AVM icon indicating copy to clipboard operation
AVM copied to clipboard

Remove Blockchain.getStorage / Blockchain.putStorage

Open fulldecent opened this issue 6 years ago • 12 comments

The function signature for Blockchain.getStorage / Blockchain.putStorage encourages boilerplate code and this results in unsafe implementations.

  1. Assumption: every contract using Blockchain.putStorage are implementing hashmaps/arrays
  2. Assumption: every contract using Blockchain.putStorage has 2 or more hashmaps/arrays
  3. Now therefore, the following will be best practice for every contract:
private enum StorageSlots {
    NamesArray,
    BalancesHashMap
}

Blockchain.putStorage(
    Blockchain.blake2b(
        AionBuffer.allocate(SOMETHING_GOES_HERE)
                .putInt(StorageSlots.NamesArray.toString())
                // .put* PUT OTHER STUFF HERE
                .getArray();
    ),
    SOME_VALUE
);

Therefore, in every case, the boilerplate can be factored out at least to:

Blockchain.putStorage(
    STORGE_SLOT,
    SUB_SLOT,
    SOME_VALUE
);

where SUB_SLOT can be null or any value. And then this new function will apply Blockchain.blake2b to SUB_SLOT.

In every case it seems that this API would be safer, semantic and reduce verbosity, therefore I recommend that this replace the existing API.

References

  • --NO LINK YET-- Will's upcoming AIP

fulldecent avatar Jul 12 '19 18:07 fulldecent

Might need something a little more nuanced for the case where a contract inherits another contract that uses key-value storage on its own.

fulldecent avatar Jul 12 '19 18:07 fulldecent

This can be considered, subject to patterns we see being used, in the AVM 2.0 timeframe as it changes (or at least adds) API.

jeff-aion avatar Jul 15 '19 15:07 jeff-aion

Thanks for the feedback.
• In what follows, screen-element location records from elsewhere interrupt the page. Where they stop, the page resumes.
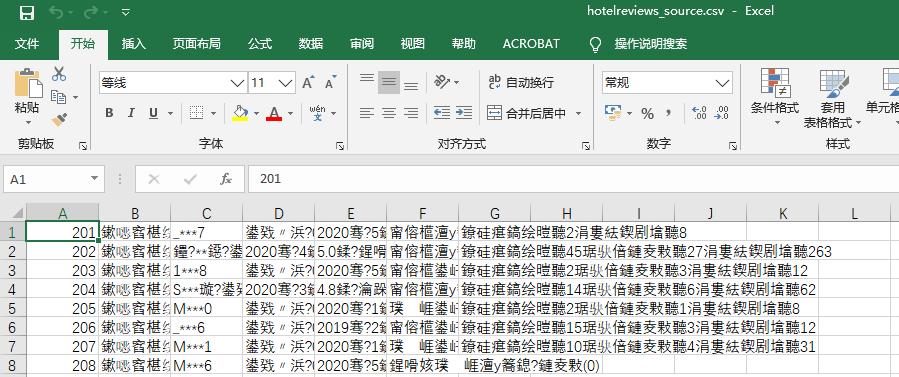Click the Save icon in title bar

tap(26, 13)
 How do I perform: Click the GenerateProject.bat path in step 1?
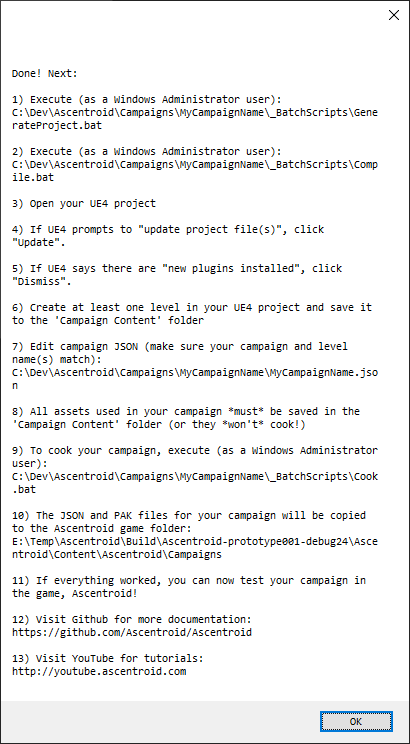pyautogui.click(x=195, y=119)
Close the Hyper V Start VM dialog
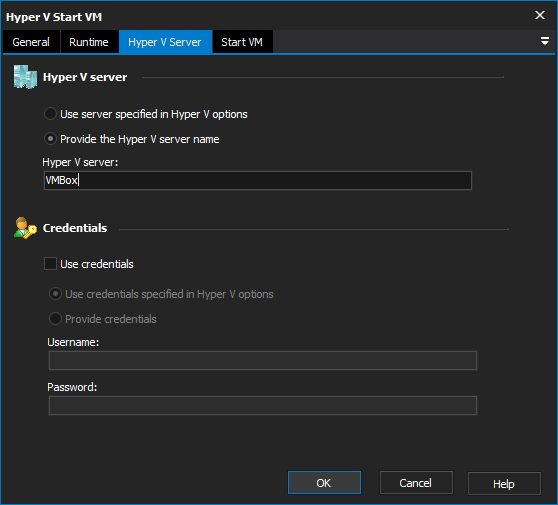The height and width of the screenshot is (505, 558). click(540, 15)
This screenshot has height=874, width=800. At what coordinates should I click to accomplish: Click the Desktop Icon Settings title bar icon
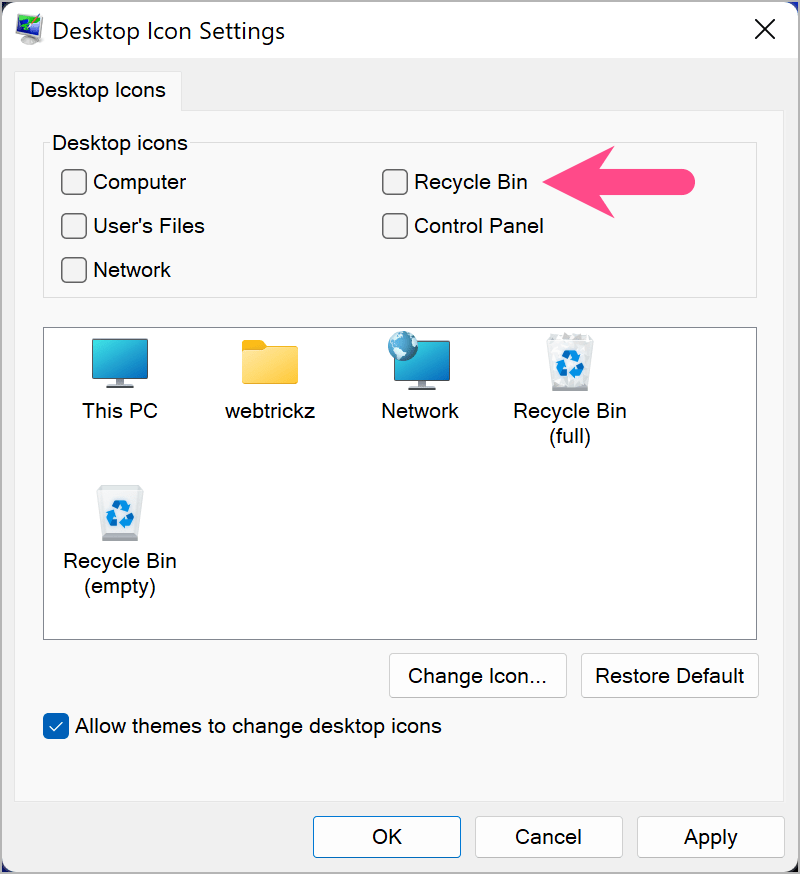tap(28, 30)
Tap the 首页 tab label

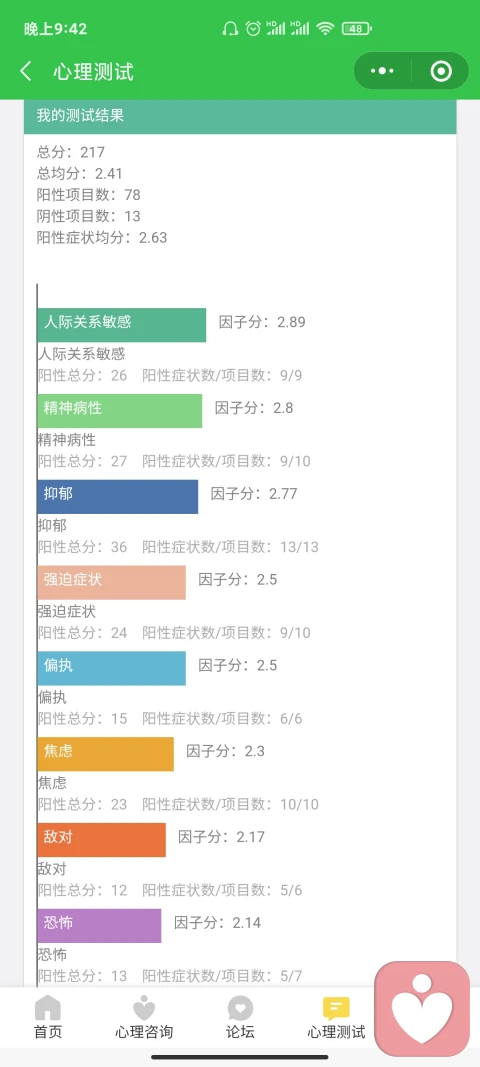[x=48, y=1032]
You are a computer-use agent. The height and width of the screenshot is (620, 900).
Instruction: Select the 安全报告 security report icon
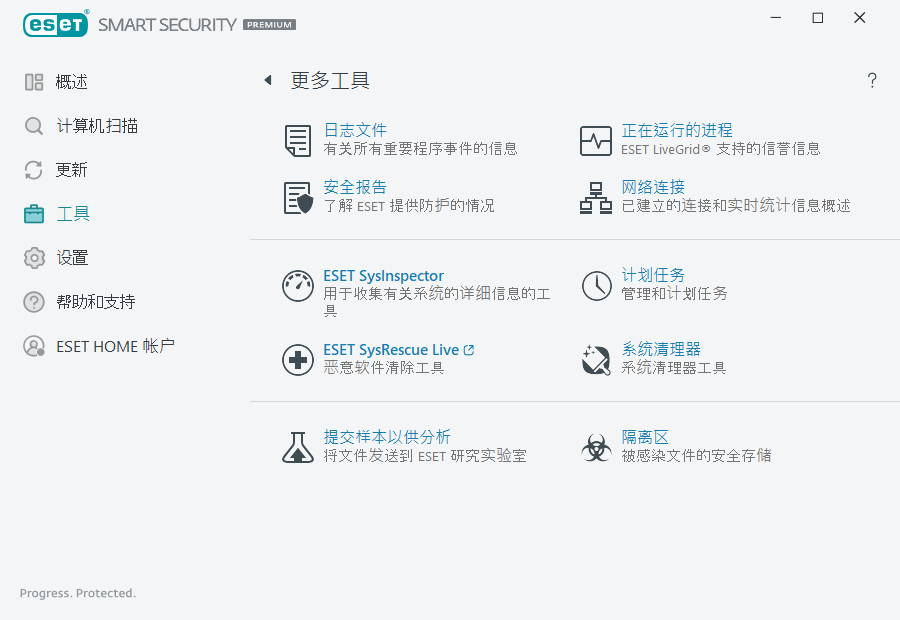pyautogui.click(x=297, y=197)

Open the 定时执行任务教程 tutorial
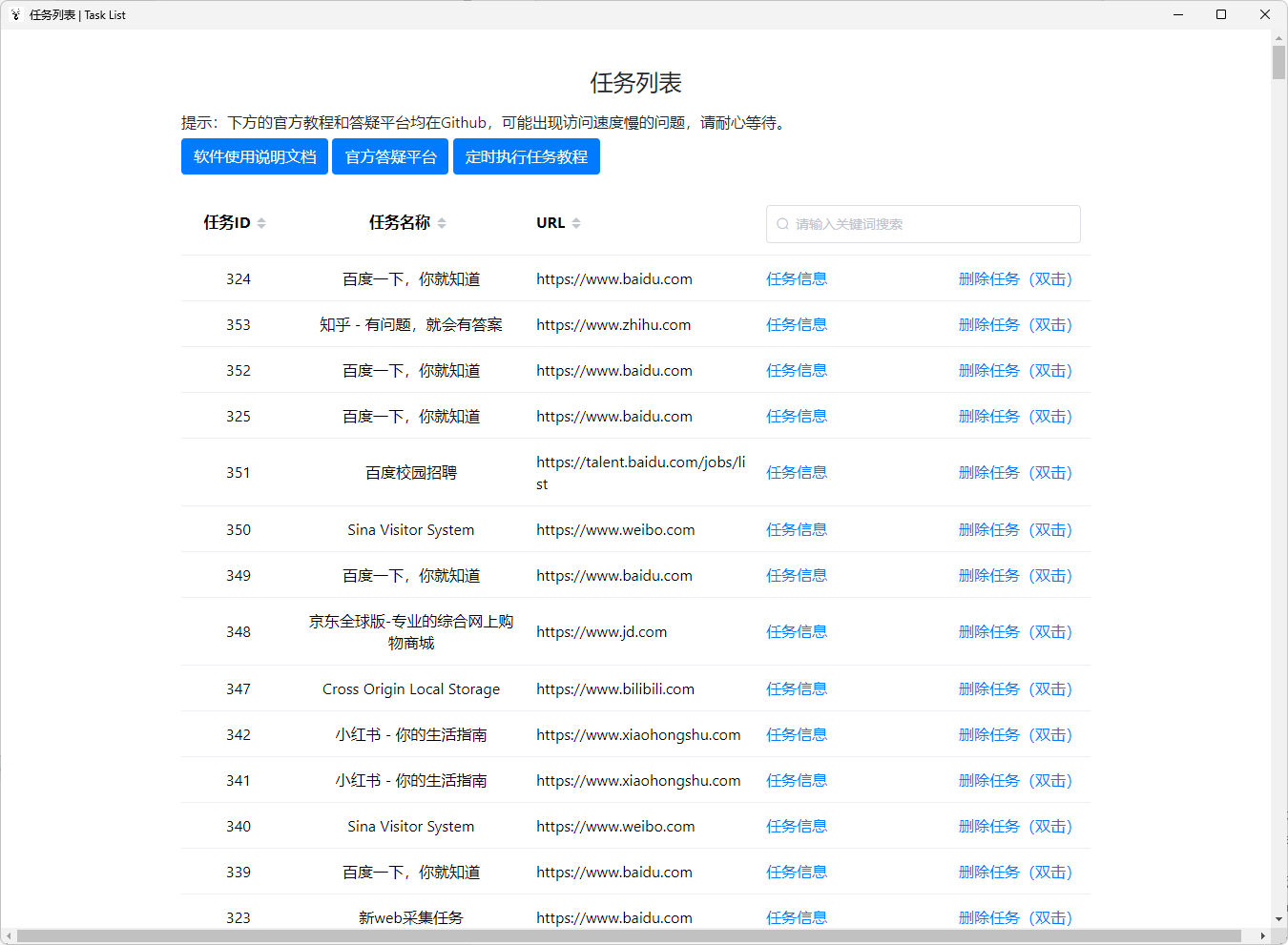[527, 156]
An implementation is here

https://github.com/fulldecent/aion-aip010/blob/master/src/main/java/org/aion/AIP010KeyValueStorage.java

and the use site https://github.com/fulldecent/aion-aip010/blob/master/src/main/java/org/aion/AIP010.java#L81

My main concern now is finding if this approach will be considered best practice.
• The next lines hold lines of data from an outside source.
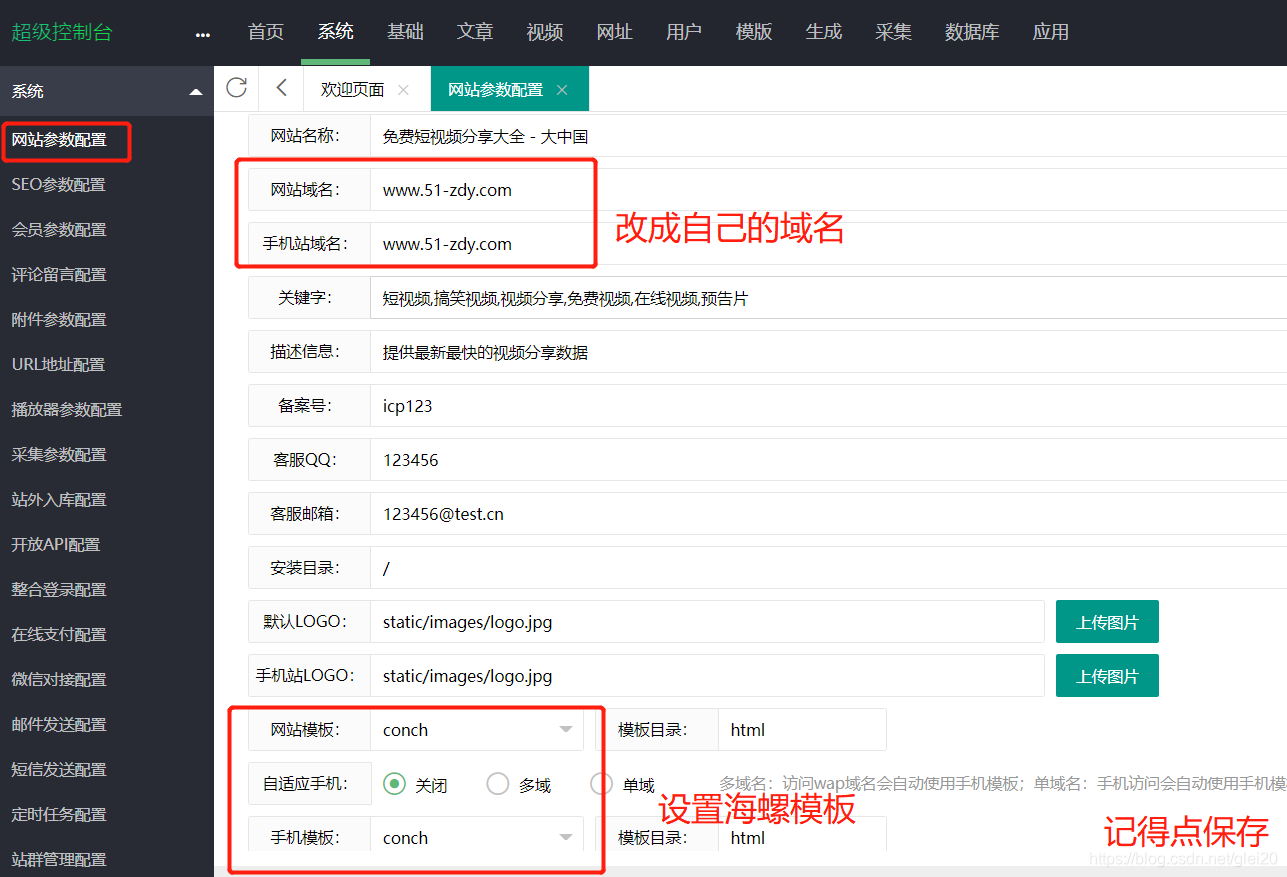Collapse the 系统 sidebar section arrow
Screen dimensions: 1287x877
pyautogui.click(x=196, y=90)
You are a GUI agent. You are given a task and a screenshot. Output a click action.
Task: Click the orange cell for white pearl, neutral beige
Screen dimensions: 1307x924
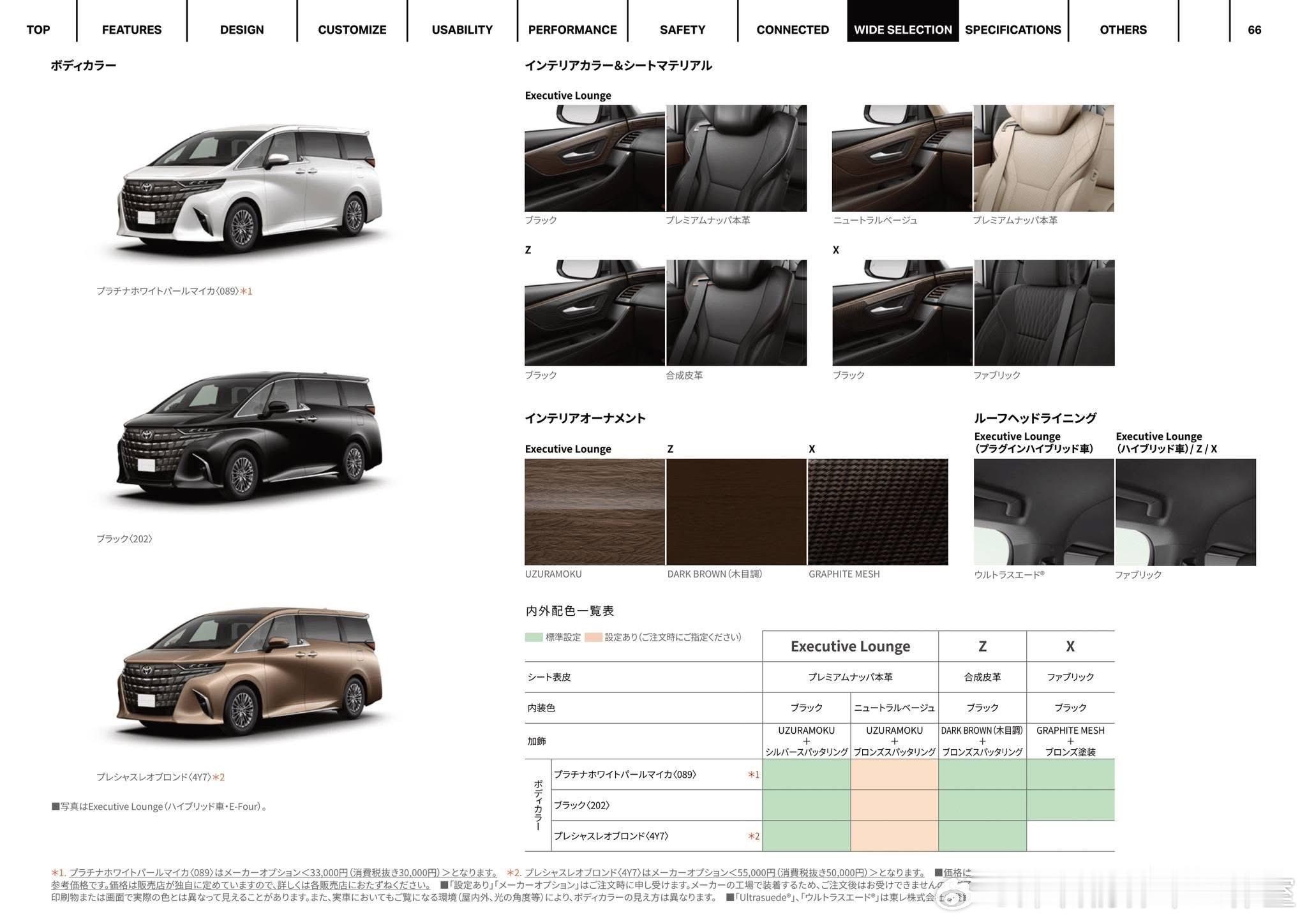(x=894, y=775)
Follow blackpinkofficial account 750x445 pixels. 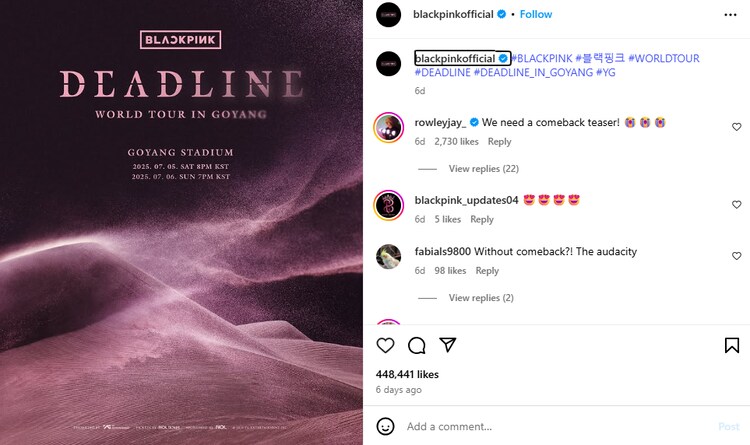[536, 15]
fulldecent avatar Jul 16 '19 03:07 fulldecent

Talking with people on this side, this sounds like something we would just add to the userlib, as it avoids duplication in a fairly common-case. The only real question of how to best approach this is in what is passed in as the namespace key versus the element key. The easiest answer is byte[] but the example you demonstrated with an int from an Enum ordinal is also a compelling idea.

We can proceed with a userlib modification (which doesn't require a hard-fork - it is just something packaged with the contract) if we can figure out the right type and null (or equivalent) behaviour.

jeff-aion avatar Jul 19 '19 20:07 jeff-aion

Thanks for checking into this. At the most general case we are addressing the key-value store using a variable-length tuple (i.e. vector).

These tuples should be fully qualified. In other words we must encourage code reuse patterns where methods AND STORAGE KEYS are defined in multiple files. Below is an all-encompassing use case which explains every type of storage situation Aion will ever encounter in a key-value store as a basis for defining how the user lib should work.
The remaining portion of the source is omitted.